This survey is formulated as follows, wherein part 2 details on the survey of different object recognition approaches, part 3 illustrates the obstacles of existing works, part 4 describes the analysis by considering publication year, used methodology, evaluation measures, datasets used and execution tool and the conclusion of the survey is made in part 5.

2.    Literature survey of various AD techniques

The review of several AD techniques is demonstrated in this part. Fig.1. illustrates a type of various AD algorithms. These algorithms are widely classified into five techniques, namely Hidden Markov Model (HMM), ML-based algorithms, DL-based algorithms, Unsupervised learning, and Rule-based analysis. The subtype of ML-based techniques has Principle Component analysis (PCA), Support Vector Machine (SVM), and Isolation forest. A subtype of the DL-based technique is CNN. A concise explanation of the subsequent algorithms are given below:

Fig. 1. Anomaly detection-based techniques

  • 2.1    Categorization of AD-based technique

  • 2.1.1    HMM technique

  • 2.1.2    ML Technique

This review selects AD techniques such as HMM, ML-based techniques, DL-based techniques, Unsupervised learning, and Rule-based analysis. The subtype of ML-based techniques has SVM, PCA, and Isolation forest. The subtype of DL based technique is CNN.

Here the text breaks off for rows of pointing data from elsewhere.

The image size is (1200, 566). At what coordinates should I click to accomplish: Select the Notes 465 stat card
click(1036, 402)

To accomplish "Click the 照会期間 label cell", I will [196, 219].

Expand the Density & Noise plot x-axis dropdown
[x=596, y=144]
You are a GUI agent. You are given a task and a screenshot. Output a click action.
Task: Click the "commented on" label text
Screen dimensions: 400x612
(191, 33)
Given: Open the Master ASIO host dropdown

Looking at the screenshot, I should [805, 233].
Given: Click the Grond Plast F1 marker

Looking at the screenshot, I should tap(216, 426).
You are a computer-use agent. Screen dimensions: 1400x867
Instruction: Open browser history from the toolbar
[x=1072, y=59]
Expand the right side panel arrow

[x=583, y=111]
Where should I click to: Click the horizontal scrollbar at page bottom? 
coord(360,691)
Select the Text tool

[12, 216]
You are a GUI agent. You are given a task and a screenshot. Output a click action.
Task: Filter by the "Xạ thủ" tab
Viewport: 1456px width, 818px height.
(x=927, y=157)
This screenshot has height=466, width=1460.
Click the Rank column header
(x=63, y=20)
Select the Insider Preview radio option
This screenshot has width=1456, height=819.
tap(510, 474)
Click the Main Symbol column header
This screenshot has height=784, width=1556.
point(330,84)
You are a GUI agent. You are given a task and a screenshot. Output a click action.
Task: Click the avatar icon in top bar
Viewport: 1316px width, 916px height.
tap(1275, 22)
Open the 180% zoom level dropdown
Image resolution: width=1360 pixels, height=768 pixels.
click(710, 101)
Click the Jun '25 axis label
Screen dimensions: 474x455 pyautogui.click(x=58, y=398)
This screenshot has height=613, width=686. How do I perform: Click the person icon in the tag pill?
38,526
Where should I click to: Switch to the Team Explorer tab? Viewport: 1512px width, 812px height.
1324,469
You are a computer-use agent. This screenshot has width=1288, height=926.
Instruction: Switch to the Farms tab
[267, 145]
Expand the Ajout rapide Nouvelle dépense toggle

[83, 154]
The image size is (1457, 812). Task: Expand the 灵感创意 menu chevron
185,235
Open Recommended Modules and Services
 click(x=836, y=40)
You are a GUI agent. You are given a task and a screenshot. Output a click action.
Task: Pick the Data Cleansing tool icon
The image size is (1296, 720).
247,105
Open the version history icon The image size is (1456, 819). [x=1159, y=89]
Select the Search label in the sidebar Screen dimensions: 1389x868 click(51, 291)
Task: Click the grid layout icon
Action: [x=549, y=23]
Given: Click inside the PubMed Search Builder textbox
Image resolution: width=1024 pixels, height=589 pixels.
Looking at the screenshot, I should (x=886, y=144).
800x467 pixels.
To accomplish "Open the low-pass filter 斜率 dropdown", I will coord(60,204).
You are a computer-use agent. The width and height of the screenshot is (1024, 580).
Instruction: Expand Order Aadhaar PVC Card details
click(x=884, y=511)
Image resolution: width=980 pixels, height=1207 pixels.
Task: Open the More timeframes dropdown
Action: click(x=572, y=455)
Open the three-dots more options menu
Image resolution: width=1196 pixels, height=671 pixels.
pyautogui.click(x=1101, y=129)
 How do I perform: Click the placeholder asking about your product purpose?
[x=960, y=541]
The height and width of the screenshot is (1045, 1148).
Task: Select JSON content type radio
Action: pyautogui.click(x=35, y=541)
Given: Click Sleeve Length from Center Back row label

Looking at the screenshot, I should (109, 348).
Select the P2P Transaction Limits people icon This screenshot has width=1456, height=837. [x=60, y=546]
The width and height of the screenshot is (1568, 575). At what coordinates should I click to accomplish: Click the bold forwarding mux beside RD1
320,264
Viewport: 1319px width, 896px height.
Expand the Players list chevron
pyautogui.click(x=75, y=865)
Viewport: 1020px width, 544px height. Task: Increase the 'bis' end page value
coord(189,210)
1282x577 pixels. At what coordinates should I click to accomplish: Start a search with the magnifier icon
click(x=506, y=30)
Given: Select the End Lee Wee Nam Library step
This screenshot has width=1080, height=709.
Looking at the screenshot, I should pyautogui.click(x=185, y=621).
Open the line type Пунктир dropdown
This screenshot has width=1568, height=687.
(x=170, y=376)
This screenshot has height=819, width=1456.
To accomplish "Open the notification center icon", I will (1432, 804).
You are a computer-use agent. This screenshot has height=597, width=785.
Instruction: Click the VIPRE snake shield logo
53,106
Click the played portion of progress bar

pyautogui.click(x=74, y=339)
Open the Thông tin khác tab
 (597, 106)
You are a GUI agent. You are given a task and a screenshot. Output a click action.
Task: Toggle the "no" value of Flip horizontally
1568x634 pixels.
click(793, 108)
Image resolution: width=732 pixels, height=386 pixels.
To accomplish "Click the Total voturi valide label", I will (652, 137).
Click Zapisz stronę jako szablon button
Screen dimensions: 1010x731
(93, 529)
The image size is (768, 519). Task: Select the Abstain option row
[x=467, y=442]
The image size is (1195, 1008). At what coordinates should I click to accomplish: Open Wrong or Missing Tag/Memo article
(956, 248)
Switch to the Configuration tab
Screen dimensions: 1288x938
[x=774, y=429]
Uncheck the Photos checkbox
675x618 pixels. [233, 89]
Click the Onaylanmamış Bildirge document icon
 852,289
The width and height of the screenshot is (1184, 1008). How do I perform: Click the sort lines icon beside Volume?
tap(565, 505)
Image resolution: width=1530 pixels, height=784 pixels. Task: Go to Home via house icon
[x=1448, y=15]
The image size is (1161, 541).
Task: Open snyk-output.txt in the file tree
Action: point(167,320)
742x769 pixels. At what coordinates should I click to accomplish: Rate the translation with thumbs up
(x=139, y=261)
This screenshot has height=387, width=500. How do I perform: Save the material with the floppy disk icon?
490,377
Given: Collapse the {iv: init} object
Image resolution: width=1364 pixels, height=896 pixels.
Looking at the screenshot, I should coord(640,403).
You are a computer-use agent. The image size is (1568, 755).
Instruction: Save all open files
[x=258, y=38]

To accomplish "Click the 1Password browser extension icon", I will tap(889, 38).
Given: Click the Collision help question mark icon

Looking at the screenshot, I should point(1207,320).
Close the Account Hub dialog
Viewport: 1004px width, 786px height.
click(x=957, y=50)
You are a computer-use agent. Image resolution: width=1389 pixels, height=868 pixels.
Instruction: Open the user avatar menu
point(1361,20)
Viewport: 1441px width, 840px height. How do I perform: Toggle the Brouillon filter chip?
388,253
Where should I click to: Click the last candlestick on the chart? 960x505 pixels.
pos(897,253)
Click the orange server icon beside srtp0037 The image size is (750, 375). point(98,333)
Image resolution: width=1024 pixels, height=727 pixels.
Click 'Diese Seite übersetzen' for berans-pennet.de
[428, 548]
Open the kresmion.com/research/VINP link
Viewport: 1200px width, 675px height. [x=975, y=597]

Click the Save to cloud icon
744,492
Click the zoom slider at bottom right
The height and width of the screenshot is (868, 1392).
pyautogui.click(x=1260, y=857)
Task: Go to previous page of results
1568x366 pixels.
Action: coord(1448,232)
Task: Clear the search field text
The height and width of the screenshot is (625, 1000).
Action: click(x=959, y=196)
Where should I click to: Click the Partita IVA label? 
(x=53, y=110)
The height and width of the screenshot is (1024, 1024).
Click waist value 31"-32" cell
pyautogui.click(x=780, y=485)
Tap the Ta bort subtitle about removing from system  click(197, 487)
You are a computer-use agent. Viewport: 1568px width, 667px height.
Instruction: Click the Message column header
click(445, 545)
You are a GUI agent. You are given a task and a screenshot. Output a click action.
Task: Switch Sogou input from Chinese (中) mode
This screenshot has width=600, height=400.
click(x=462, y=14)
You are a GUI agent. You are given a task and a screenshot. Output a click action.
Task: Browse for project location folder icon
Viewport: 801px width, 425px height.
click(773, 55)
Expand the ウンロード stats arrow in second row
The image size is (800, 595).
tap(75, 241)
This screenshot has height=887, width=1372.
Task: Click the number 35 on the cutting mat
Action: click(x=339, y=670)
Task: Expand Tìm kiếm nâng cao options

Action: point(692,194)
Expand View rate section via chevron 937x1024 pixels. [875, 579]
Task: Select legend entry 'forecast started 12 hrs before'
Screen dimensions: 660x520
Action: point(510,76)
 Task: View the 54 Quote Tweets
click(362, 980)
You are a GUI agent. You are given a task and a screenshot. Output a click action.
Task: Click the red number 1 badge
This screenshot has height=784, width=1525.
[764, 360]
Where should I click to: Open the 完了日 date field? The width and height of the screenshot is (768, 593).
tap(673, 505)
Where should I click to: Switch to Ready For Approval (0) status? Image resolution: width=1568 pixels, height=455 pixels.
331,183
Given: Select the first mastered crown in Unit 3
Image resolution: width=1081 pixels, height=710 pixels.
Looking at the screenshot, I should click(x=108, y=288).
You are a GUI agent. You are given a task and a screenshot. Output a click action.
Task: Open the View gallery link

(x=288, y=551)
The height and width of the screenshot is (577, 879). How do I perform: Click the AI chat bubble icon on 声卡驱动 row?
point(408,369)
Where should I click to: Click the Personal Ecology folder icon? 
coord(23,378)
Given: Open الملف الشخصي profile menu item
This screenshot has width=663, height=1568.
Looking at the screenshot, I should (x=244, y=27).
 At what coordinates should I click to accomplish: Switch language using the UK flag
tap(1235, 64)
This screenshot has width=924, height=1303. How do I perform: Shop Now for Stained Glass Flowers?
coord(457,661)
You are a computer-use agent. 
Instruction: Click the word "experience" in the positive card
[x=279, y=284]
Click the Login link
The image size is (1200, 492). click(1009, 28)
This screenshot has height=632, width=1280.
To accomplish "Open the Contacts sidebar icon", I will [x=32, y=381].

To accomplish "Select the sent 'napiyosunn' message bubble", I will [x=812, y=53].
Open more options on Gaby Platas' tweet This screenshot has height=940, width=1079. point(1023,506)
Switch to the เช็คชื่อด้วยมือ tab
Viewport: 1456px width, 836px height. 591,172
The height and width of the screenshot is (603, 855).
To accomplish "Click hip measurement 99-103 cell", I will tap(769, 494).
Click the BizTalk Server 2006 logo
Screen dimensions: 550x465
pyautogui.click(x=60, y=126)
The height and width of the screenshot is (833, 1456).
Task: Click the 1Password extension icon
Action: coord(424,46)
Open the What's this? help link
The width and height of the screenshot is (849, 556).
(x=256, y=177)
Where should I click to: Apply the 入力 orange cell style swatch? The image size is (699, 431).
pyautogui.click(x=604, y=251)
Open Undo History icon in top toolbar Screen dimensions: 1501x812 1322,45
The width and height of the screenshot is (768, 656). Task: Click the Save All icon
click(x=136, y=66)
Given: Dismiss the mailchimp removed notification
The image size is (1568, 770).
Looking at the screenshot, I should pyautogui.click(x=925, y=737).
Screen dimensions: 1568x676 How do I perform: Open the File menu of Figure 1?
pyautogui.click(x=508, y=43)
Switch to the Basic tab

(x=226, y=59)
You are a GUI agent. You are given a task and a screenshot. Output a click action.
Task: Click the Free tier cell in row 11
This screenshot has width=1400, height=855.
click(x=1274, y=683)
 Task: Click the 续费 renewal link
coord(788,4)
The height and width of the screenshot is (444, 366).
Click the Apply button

Wang, T., et al. [12] devised an HMM-based on the Histogram of Optical Flow Orientations (HOFO) for the prediction of abnormalities. This technique was performed in video and it was calculated based on the selected video frame and conventional video frame. Here, anomalies were detected effectively from the normal and abnormal events. However, this technique was not used for multiclass problems. Forkan, A.R.M., et al. [13] introduced an HMM technique for daily activity AD, and the result of the technique was fused using a fuzzy rule-based technique for creating the final guess and distribution of accurate context-aware. This technique performed better on complex situations, but this technique failed to process the large-scale dataset. Yamauchi, M., et al. [14] introduced an HMM for abnormal event detection, which was used by the home IoT device and it generated multiple sequences of the event through the elimination of some sequences. This technique achieved high detection accuracy and was easy to implement, but it did not include single-operation detection to improve legitimacy.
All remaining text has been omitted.